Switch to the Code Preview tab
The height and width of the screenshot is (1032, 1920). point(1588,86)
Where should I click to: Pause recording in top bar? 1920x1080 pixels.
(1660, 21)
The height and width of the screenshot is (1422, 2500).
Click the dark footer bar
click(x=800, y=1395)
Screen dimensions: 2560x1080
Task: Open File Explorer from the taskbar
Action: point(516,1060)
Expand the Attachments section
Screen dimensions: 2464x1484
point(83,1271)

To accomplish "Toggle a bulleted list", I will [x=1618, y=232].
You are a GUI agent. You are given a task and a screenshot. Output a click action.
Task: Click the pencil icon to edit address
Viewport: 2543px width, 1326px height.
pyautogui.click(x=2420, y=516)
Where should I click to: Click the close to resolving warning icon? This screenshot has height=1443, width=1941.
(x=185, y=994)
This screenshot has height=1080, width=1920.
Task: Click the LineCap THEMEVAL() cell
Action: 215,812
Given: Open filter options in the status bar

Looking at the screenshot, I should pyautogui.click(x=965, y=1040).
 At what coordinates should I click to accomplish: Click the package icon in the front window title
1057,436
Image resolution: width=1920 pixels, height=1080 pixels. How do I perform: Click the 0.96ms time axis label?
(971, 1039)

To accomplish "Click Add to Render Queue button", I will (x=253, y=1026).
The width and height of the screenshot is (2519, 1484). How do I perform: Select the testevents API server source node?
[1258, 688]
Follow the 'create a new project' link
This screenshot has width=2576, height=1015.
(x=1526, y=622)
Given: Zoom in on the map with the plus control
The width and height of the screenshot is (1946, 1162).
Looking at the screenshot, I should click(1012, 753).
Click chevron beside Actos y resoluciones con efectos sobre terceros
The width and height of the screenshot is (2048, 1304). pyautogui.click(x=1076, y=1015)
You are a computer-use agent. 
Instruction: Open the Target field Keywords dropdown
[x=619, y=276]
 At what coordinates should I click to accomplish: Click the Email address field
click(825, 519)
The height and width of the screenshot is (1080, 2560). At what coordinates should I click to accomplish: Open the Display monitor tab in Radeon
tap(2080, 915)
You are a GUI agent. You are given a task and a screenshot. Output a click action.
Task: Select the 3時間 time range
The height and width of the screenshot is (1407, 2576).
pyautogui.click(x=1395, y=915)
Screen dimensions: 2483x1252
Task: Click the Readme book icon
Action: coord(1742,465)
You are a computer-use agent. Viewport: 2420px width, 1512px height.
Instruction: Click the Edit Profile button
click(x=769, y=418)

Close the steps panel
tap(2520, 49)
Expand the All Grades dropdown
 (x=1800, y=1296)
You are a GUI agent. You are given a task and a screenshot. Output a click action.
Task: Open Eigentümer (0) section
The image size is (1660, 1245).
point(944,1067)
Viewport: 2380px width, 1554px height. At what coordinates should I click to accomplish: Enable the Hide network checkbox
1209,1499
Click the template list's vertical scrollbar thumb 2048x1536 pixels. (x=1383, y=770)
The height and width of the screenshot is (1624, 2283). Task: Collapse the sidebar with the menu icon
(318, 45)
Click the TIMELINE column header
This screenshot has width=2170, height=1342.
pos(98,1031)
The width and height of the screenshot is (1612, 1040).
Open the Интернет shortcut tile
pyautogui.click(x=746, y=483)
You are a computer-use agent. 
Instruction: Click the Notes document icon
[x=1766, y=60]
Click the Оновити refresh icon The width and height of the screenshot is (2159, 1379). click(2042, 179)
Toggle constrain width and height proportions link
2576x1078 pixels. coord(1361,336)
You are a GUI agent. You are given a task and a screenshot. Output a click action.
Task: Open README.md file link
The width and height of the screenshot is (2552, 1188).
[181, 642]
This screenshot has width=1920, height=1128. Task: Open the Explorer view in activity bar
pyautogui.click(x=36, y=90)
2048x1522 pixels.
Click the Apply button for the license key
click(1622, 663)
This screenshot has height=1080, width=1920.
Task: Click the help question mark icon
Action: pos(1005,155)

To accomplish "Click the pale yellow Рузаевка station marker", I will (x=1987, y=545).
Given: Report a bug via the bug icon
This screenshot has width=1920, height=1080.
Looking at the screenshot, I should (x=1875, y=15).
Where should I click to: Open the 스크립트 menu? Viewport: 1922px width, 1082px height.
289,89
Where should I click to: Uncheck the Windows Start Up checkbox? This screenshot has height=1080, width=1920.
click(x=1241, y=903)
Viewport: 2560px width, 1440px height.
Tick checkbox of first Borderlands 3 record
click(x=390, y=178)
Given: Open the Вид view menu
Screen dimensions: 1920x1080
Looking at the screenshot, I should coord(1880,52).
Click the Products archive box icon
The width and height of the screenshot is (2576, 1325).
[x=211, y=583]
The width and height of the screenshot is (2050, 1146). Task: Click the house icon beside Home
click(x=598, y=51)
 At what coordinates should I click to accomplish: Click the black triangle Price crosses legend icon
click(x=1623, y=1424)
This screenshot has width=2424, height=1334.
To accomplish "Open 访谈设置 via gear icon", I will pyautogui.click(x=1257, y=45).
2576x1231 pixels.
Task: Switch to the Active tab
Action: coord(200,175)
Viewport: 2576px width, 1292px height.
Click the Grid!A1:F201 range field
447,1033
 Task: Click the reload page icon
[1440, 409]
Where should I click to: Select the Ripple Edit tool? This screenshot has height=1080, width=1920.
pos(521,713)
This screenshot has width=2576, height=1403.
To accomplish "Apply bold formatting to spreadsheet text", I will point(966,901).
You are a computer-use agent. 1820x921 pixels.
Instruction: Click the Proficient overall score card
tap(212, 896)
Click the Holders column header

## AIM OF THE TASK
The reply should hold only the lines from the top of the records through the line that has "The height and width of the screenshot is (1422, 2500).", each one exact.

## YOUR SOLUTION
Switch to the Code Preview tab
The height and width of the screenshot is (1032, 1920). point(1588,86)
Where should I click to: Pause recording in top bar? 1920x1080 pixels.
(1660, 21)
The height and width of the screenshot is (1422, 2500).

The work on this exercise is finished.